The Associated Press reported that Francis did not acknowledge New Ways Ministry by name during the audience. The newswire further noted the Vatican described the LGBT pilgrims as “a group of lay people accompanied by a Sister of Loretto” in a list of attendees it published.
DeBernardo told the Blade that members of his group were “basically ignored” when they visited the Vatican during the papacies of John Paul II and Benedict XVI.
He described Wednesday’s audience as “just thrilling,” even though the pilgrims did not have the opportunity to meet Francis.
“People from our group were in tears,” said DeBernardo.
Church cannot ‘condemn anyone for eternity’
The Vatican’s tone towards LGBT Catholics, marriage rights for same-sex couples and other issues has moderated since Francis became pope in March 2013.
Francis — who is the former archbishop of Buenos Aires — in July 2013 told reporters who asked him about the reported homosexuality of a man he appointed to oversee the Vatican bank that gay men and lesbians should not be judged or marginalized. An Italian Jesuit magazine a few months later published an interview with the Argentine-born pontiff during which he said the church has grown “obsessed” with gay marriage, abortion and contraception.
Francis last November demoted an American cardinal who is an outspoken critic of nuptials for gays and lesbians and abortion. The pontiff on Jan. 24 had a private audience with a transgender man from Spain who told him that fellow parishioners at his church shunned him after undergoing sex-reassignment surgery.
Francis on Sunday told a group of new cardinals and bishops who were attending a Mass at St. Peter’s Basilica the “way of the church is not to condemn anyone for eternity.”
DeBernardo on Wednesday acknowledged to the Blade that he is “not sure” if Francis personally read Granick’s request to meet with the LGBT pilgrims who traveled to the Vatican with New Ways Ministry. He nevertheless categorized the decision to give them VIP seats as another way he feels the church is changing its tone towards them and other marginalized groups.
“The fact that his staff is recognizing that this is a good thing to do tells me that he’s setting a tone in the Vatican for pray to welcome of groups that have been alienated and distanced from the church,” said DeBernardo. “Underlings don’t do anything that they think will get their boss angry.”
Francis backed Slovak marriage, adoption referendum
LGBT Catholics and advocates alike remain critical of the Vatican in spite of Francis’ more moderate tone towards same-sex marriage and other issues.

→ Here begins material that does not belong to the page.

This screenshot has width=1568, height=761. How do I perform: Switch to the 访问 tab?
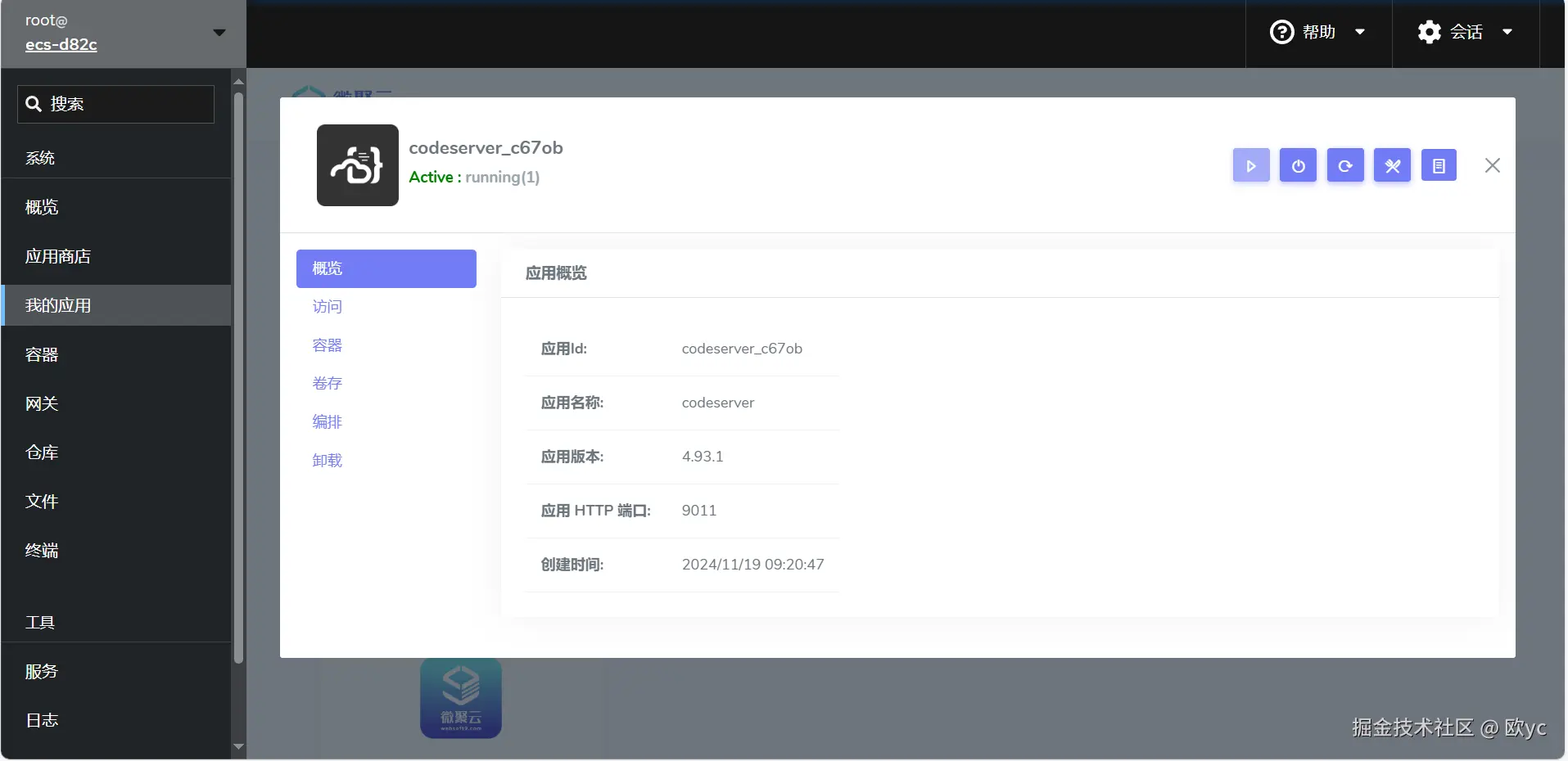[327, 306]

The pontiff earlier this month urged Slovak voters to support proposed amendments to their country’s constitution that would have defined marriage as between a man and a woman and banned gays and lesbians from adopting children. Francis’ picture appeared on billboards in support of the Feb. 7 referendum that ultimately failed because of insufficient voter turnout.
The Argentine-born pontiff last month suggested during his trip to the Philippines that nuptials for gays and lesbians threaten the family. Francis in 2010 described Argentina’s same-sex marriage bill as “the work of the devil” before President Cristina Fernández de Kirchner signed it into law.

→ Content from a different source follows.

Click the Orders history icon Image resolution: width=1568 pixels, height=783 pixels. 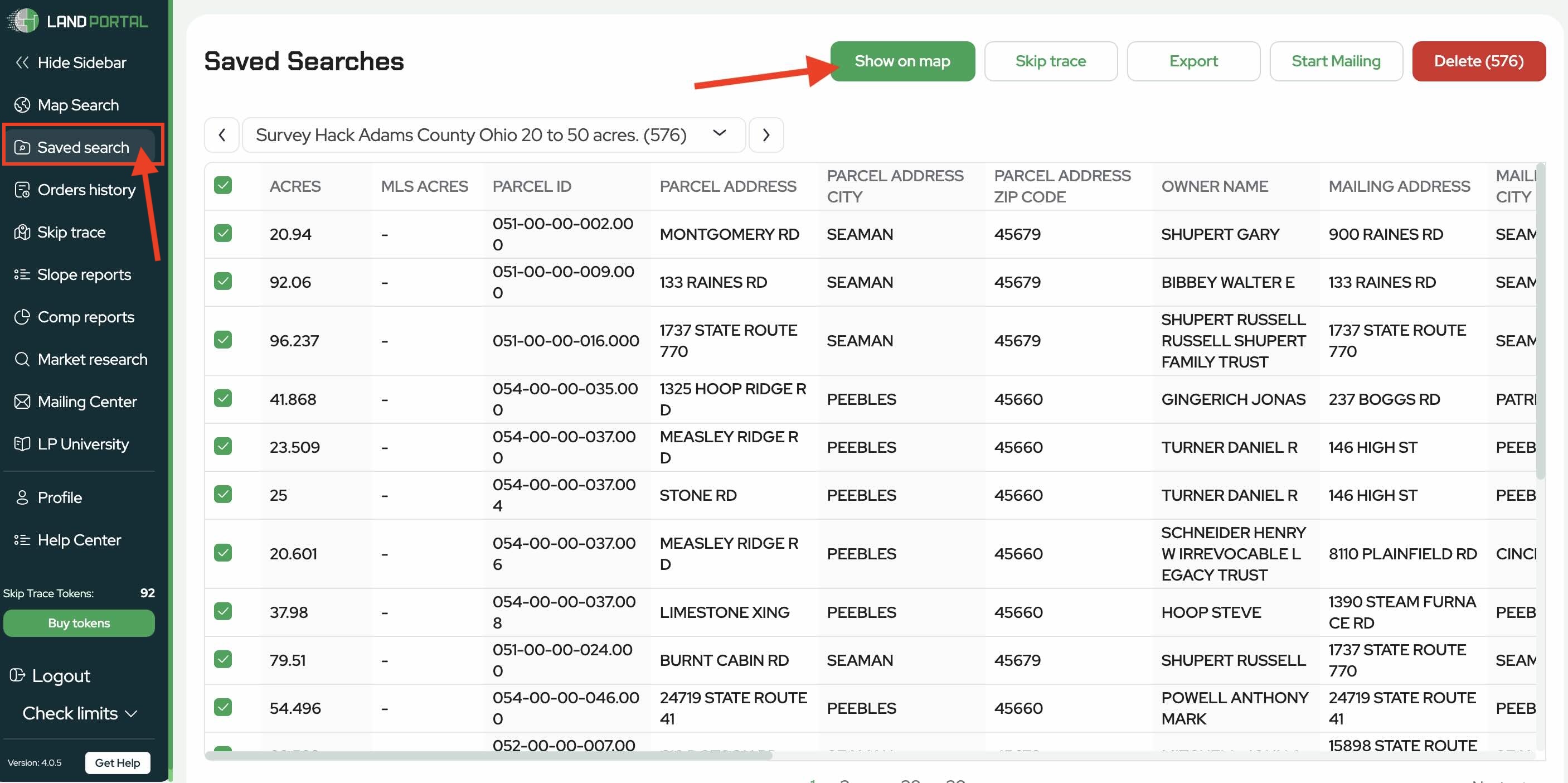(x=22, y=190)
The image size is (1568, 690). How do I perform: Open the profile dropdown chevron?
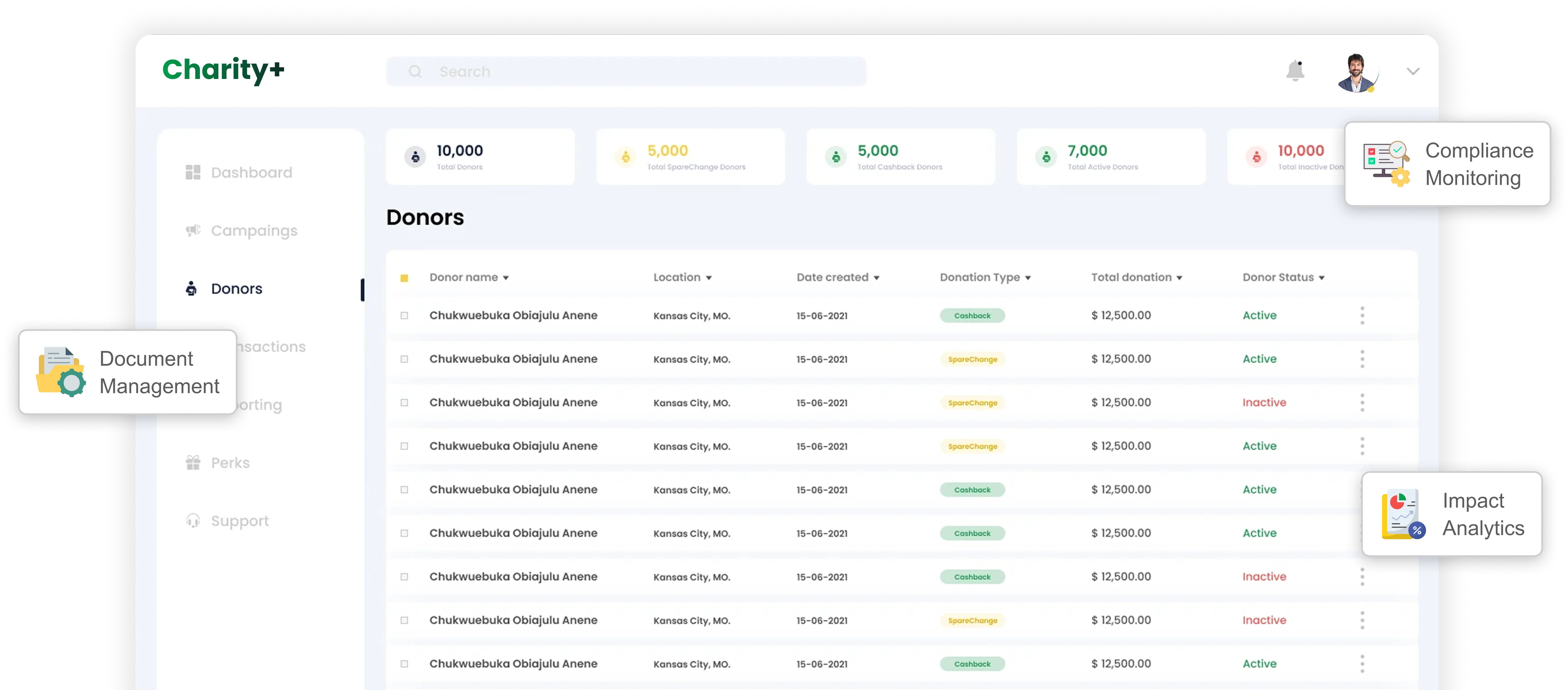pyautogui.click(x=1413, y=71)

Catholic bishops who attended a meeting on the family at the Vatican last October released a document that said gay unions are not “remotely analogous” to “God’s plan for marriage and the family.”

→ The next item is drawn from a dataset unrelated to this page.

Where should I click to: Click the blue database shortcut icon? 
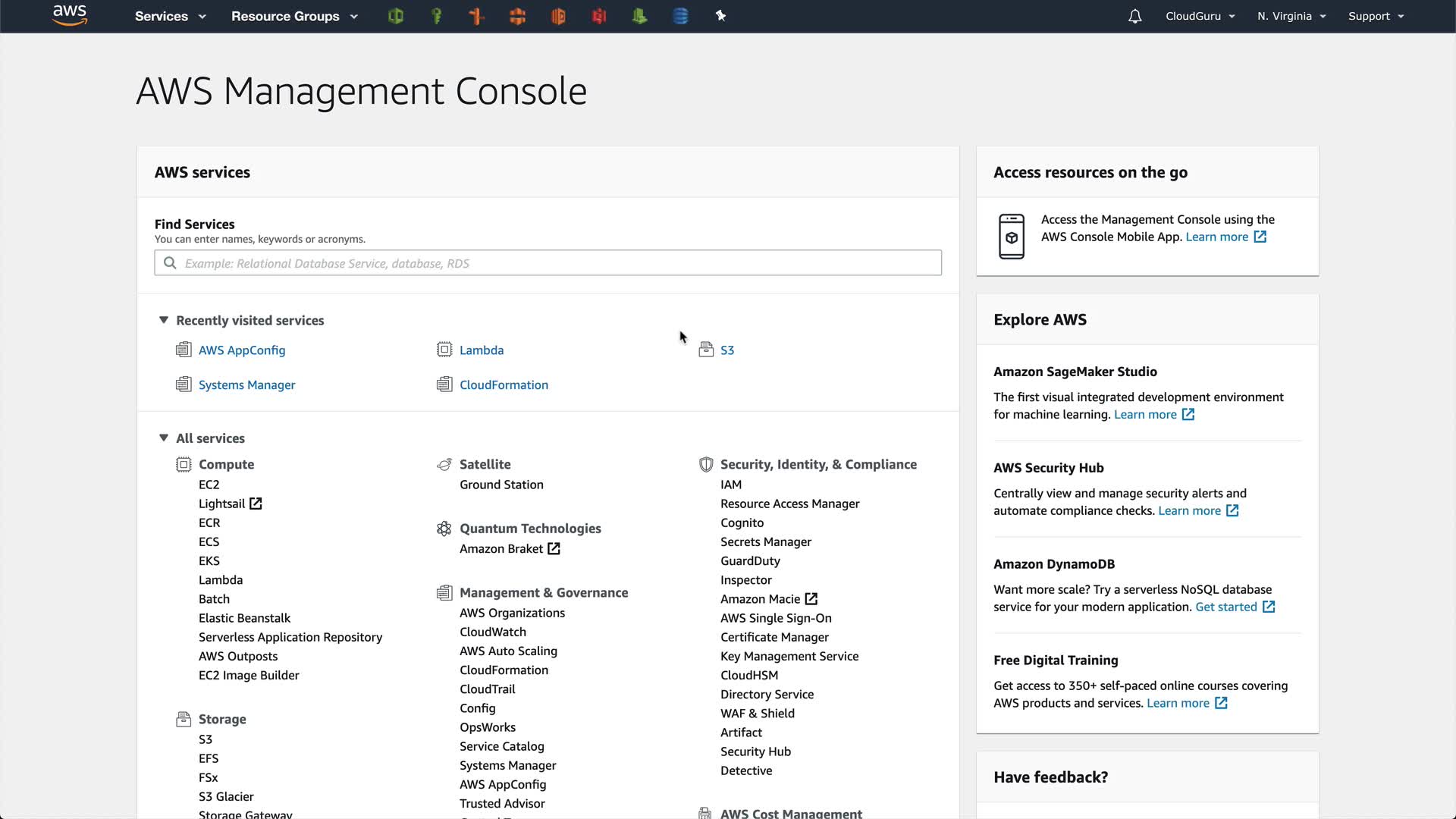tap(680, 16)
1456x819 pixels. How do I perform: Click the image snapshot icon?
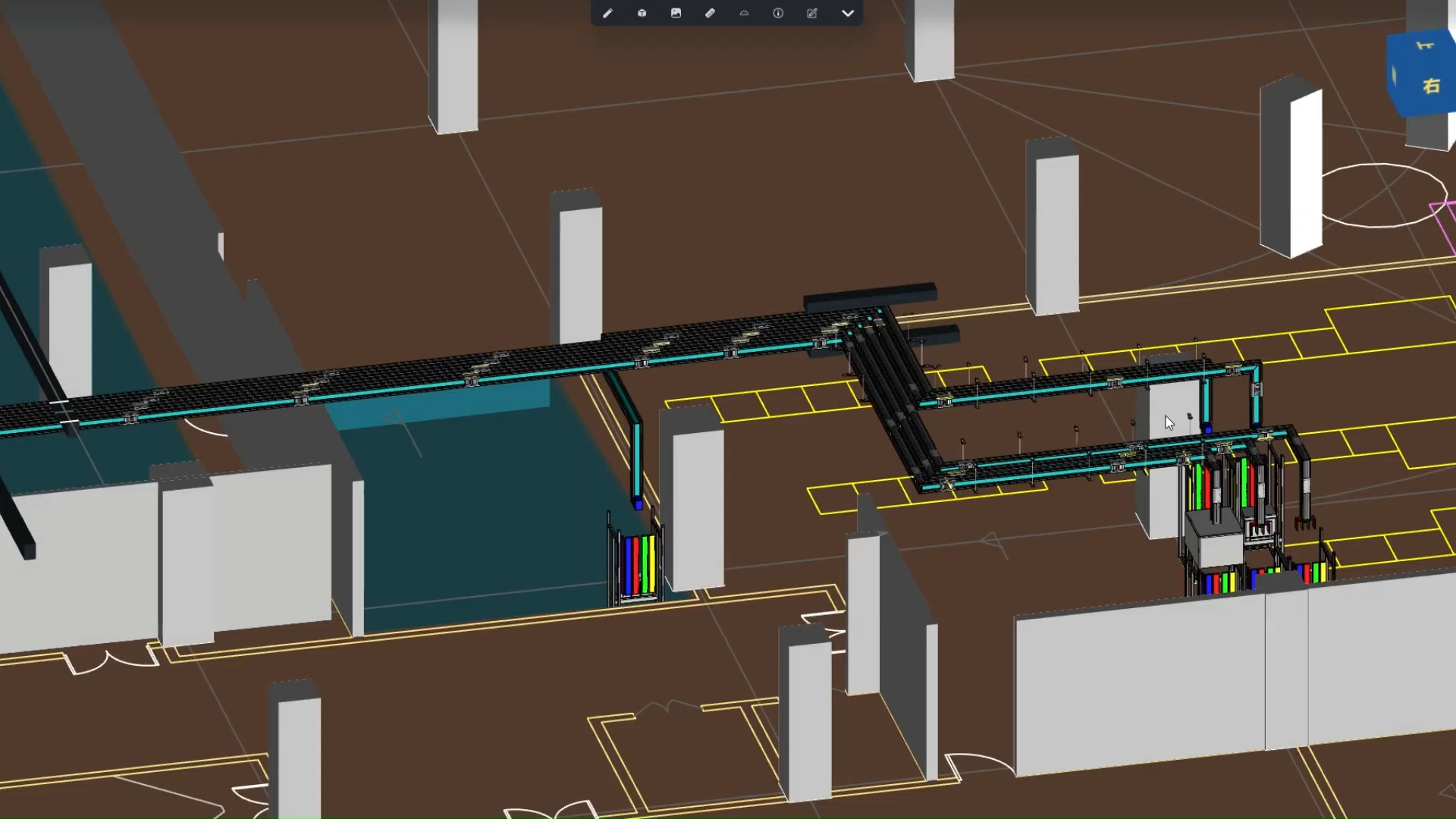(676, 13)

DeBernardo on Wednesday conceded to the Blade that he feels Francis is not going to be the pope who spurs the church to recognize and bless same-sex couples, extend support to gay families and back “the changes that we really want to see.”
“What he has done is he has opened a discussion,” added DeBernardo. “That is a first step that we have been waiting decades for to happen. An institution like the Catholic Church is not going to change radically overnight. It’s going to be an evolution.”
“He has at least gotten the ball rolling,” he said. “He’s doing it I think in a good way.”